== Data shown ==

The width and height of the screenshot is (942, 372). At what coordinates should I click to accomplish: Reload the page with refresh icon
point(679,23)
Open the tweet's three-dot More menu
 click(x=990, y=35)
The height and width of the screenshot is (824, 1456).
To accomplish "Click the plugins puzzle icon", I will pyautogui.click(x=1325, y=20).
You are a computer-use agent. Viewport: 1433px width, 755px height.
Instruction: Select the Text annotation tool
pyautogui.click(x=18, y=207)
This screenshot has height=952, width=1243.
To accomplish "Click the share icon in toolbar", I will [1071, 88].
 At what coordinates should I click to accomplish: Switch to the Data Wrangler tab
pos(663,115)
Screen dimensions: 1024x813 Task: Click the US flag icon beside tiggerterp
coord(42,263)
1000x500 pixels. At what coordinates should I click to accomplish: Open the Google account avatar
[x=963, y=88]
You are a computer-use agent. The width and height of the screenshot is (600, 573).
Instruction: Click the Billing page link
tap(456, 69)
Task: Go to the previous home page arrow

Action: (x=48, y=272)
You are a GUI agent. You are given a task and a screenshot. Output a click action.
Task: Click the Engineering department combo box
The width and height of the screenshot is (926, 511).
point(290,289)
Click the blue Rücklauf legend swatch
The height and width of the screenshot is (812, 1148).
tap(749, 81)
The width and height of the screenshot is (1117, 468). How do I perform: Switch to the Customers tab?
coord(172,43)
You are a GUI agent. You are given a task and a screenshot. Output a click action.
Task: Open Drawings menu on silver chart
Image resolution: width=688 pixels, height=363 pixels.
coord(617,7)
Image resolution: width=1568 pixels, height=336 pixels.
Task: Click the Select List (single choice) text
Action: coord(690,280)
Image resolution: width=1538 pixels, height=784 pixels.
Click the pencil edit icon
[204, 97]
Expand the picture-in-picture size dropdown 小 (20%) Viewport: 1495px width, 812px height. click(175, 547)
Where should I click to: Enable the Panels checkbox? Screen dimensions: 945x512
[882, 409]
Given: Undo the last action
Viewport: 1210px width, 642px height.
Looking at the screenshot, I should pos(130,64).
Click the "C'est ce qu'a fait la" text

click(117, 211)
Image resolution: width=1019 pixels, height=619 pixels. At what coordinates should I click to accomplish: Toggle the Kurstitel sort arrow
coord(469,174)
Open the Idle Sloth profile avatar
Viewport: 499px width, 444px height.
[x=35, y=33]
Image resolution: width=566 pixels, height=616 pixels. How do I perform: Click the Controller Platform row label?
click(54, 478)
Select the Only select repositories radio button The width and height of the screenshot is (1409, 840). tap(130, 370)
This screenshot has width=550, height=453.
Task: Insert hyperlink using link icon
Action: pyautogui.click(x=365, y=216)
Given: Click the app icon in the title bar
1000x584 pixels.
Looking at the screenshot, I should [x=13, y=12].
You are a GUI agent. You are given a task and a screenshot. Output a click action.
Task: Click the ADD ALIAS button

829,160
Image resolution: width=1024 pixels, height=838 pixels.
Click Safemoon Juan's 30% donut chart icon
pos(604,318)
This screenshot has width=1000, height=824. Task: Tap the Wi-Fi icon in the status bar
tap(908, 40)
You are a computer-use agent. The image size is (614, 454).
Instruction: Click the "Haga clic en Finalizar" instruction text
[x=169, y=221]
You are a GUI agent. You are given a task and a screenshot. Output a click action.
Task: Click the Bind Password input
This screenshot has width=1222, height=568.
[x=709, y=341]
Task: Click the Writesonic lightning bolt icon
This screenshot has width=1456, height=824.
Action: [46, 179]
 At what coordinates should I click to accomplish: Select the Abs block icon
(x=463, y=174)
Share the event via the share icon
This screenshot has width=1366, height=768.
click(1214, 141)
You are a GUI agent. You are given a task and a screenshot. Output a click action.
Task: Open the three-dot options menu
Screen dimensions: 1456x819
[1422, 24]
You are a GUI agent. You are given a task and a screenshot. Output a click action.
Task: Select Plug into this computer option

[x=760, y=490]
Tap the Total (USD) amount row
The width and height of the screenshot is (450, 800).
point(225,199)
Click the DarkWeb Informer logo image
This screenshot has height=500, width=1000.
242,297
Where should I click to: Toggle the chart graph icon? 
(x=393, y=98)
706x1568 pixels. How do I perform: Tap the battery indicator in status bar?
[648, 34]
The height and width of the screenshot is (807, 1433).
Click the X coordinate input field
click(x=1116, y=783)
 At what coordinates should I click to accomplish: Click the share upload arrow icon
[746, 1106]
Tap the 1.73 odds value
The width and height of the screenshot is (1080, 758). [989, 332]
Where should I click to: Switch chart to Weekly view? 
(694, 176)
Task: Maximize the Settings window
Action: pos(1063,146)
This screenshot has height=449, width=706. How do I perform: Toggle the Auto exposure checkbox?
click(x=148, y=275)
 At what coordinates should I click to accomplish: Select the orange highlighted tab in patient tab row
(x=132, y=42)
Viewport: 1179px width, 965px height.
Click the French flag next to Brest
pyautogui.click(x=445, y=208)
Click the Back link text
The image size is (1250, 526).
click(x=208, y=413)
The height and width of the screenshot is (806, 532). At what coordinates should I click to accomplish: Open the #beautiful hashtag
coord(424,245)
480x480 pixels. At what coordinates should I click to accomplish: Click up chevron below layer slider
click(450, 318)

===

To be done — Please turn these lines into a Markdown table with the columns "No." and "Text", numbering each row and leaving out blank lines.

Solution —
| No. | Text |
|---|---|
| 1 | The width and height of the screenshot is (942, 372). At what coordinates should I click to accomplish: Reload the page with refresh icon |
| 2 | point(679,23) |
| 3 | Open the tweet's three-dot More menu |
| 4 |  click(x=990, y=35) |
| 5 | The height and width of the screenshot is (824, 1456). |
| 6 | To accomplish "Click the plugins puzzle icon", I will pyautogui.click(x=1325, y=20). |
| 7 | You are a computer-use agent. Viewport: 1433px width, 755px height. |
| 8 | Instruction: Select the Text annotation tool |
| 9 | pyautogui.click(x=18, y=207) |
| 10 | This screenshot has height=952, width=1243. |
| 11 | To accomplish "Click the share icon in toolbar", I will [1071, 88]. |
| 12 |  At what coordinates should I click to accomplish: Switch to the Data Wrangler tab |
| 13 | pos(663,115) |
| 14 | Screen dimensions: 1024x813 Task: Click the US flag icon beside tiggerterp |
| 15 | coord(42,263) |
| 16 | 1000x500 pixels. At what coordinates should I click to accomplish: Open the Google account avatar |
| 17 | [x=963, y=88] |
| 18 | You are a computer-use agent. The width and height of the screenshot is (600, 573). |
| 19 | Instruction: Click the Billing page link |
| 20 | tap(456, 69) |
| 21 | Task: Go to the previous home page arrow |
| 22 | Action: (x=48, y=272) |
| 23 | You are a GUI agent. You are given a task and a screenshot. Output a click action. |
| 24 | Task: Click the Engineering department combo box |
| 25 | The width and height of the screenshot is (926, 511). |
| 26 | point(290,289) |
| 27 | Click the blue Rücklauf legend swatch |
| 28 | The height and width of the screenshot is (812, 1148). |
| 29 | tap(749, 81) |
| 30 | The width and height of the screenshot is (1117, 468). How do I perform: Switch to the Customers tab? |
| 31 | coord(172,43) |
| 32 | You are a GUI agent. You are given a task and a screenshot. Output a click action. |
| 33 | Task: Open Drawings menu on silver chart |
| 34 | Image resolution: width=688 pixels, height=363 pixels. |
| 35 | coord(617,7) |
| 36 | Image resolution: width=1568 pixels, height=336 pixels. |
| 37 | Task: Click the Select List (single choice) text |
| 38 | Action: coord(690,280) |
| 39 | Image resolution: width=1538 pixels, height=784 pixels. |
| 40 | Click the pencil edit icon |
| 41 | [204, 97] |
| 42 | Expand the picture-in-picture size dropdown 小 (20%) Viewport: 1495px width, 812px height. click(175, 547) |
| 43 | Where should I click to: Enable the Panels checkbox? Screen dimensions: 945x512 |
| 44 | [882, 409] |
| 45 | Given: Undo the last action |
| 46 | Viewport: 1210px width, 642px height. |
| 47 | Looking at the screenshot, I should pos(130,64). |
| 48 | Click the "C'est ce qu'a fait la" text |
| 49 | click(117, 211) |
| 50 | Image resolution: width=1019 pixels, height=619 pixels. At what coordinates should I click to accomplish: Toggle the Kurstitel sort arrow |
| 51 | coord(469,174) |
| 52 | Open the Idle Sloth profile avatar |
| 53 | Viewport: 499px width, 444px height. |
| 54 | [x=35, y=33] |
| 55 | Image resolution: width=566 pixels, height=616 pixels. How do I perform: Click the Controller Platform row label? |
| 56 | click(54, 478) |
| 57 | Select the Only select repositories radio button The width and height of the screenshot is (1409, 840). tap(130, 370) |
| 58 | This screenshot has width=550, height=453. |
| 59 | Task: Insert hyperlink using link icon |
| 60 | Action: pyautogui.click(x=365, y=216) |
| 61 | Given: Click the app icon in the title bar |
| 62 | 1000x584 pixels. |
| 63 | Looking at the screenshot, I should [x=13, y=12]. |
| 64 | You are a GUI agent. You are given a task and a screenshot. Output a click action. |
| 65 | Task: Click the ADD ALIAS button |
| 66 | 829,160 |
| 67 | Image resolution: width=1024 pixels, height=838 pixels. |
| 68 | Click Safemoon Juan's 30% donut chart icon |
| 69 | pos(604,318) |
| 70 | This screenshot has width=1000, height=824. Task: Tap the Wi-Fi icon in the status bar |
| 71 | tap(908, 40) |
| 72 | You are a computer-use agent. The image size is (614, 454). |
| 73 | Instruction: Click the "Haga clic en Finalizar" instruction text |
| 74 | [x=169, y=221] |
| 75 | You are a GUI agent. You are given a task and a screenshot. Output a click action. |
| 76 | Task: Click the Bind Password input |
| 77 | This screenshot has width=1222, height=568. |
| 78 | [x=709, y=341] |
| 79 | Task: Click the Writesonic lightning bolt icon |
| 80 | This screenshot has width=1456, height=824. |
| 81 | Action: [46, 179] |
| 82 |  At what coordinates should I click to accomplish: Select the Abs block icon |
| 83 | (x=463, y=174) |
| 84 | Share the event via the share icon |
| 85 | This screenshot has width=1366, height=768. |
| 86 | click(1214, 141) |
| 87 | You are a GUI agent. You are given a task and a screenshot. Output a click action. |
| 88 | Task: Open the three-dot options menu |
| 89 | Screen dimensions: 1456x819 |
| 90 | [1422, 24] |
| 91 | You are a GUI agent. You are given a task and a screenshot. Output a click action. |
| 92 | Task: Select Plug into this computer option |
| 93 | [x=760, y=490] |
| 94 | Tap the Total (USD) amount row |
| 95 | The width and height of the screenshot is (450, 800). |
| 96 | point(225,199) |
| 97 | Click the DarkWeb Informer logo image |
| 98 | This screenshot has height=500, width=1000. |
| 99 | 242,297 |
| 100 | Where should I click to: Toggle the chart graph icon?  |
| 101 | (x=393, y=98) |
| 102 | 706x1568 pixels. How do I perform: Tap the battery indicator in status bar? |
| 103 | [648, 34] |
| 104 | The height and width of the screenshot is (807, 1433). |
| 105 | Click the X coordinate input field |
| 106 | click(x=1116, y=783) |
| 107 |  At what coordinates should I click to accomplish: Click the share upload arrow icon |
| 108 | [746, 1106] |
| 109 | Tap the 1.73 odds value |
| 110 | The width and height of the screenshot is (1080, 758). [989, 332] |
| 111 | Where should I click to: Switch chart to Weekly view?  |
| 112 | (694, 176) |
| 113 | Task: Maximize the Settings window |
| 114 | Action: pos(1063,146) |
| 115 | This screenshot has height=449, width=706. How do I perform: Toggle the Auto exposure checkbox? |
| 116 | click(x=148, y=275) |
| 117 |  At what coordinates should I click to accomplish: Select the orange highlighted tab in patient tab row |
| 118 | (x=132, y=42) |
| 119 | Viewport: 1179px width, 965px height. |
| 120 | Click the French flag next to Brest |
| 121 | pyautogui.click(x=445, y=208) |
| 122 | Click the Back link text |
| 123 | The image size is (1250, 526). |
| 124 | click(x=208, y=413) |
| 125 | The height and width of the screenshot is (806, 532). At what coordinates should I click to accomplish: Open the #beautiful hashtag |
| 126 | coord(424,245) |
| 127 | 480x480 pixels. At what coordinates should I click to accomplish: Click up chevron below layer slider |
| 128 | click(450, 318) |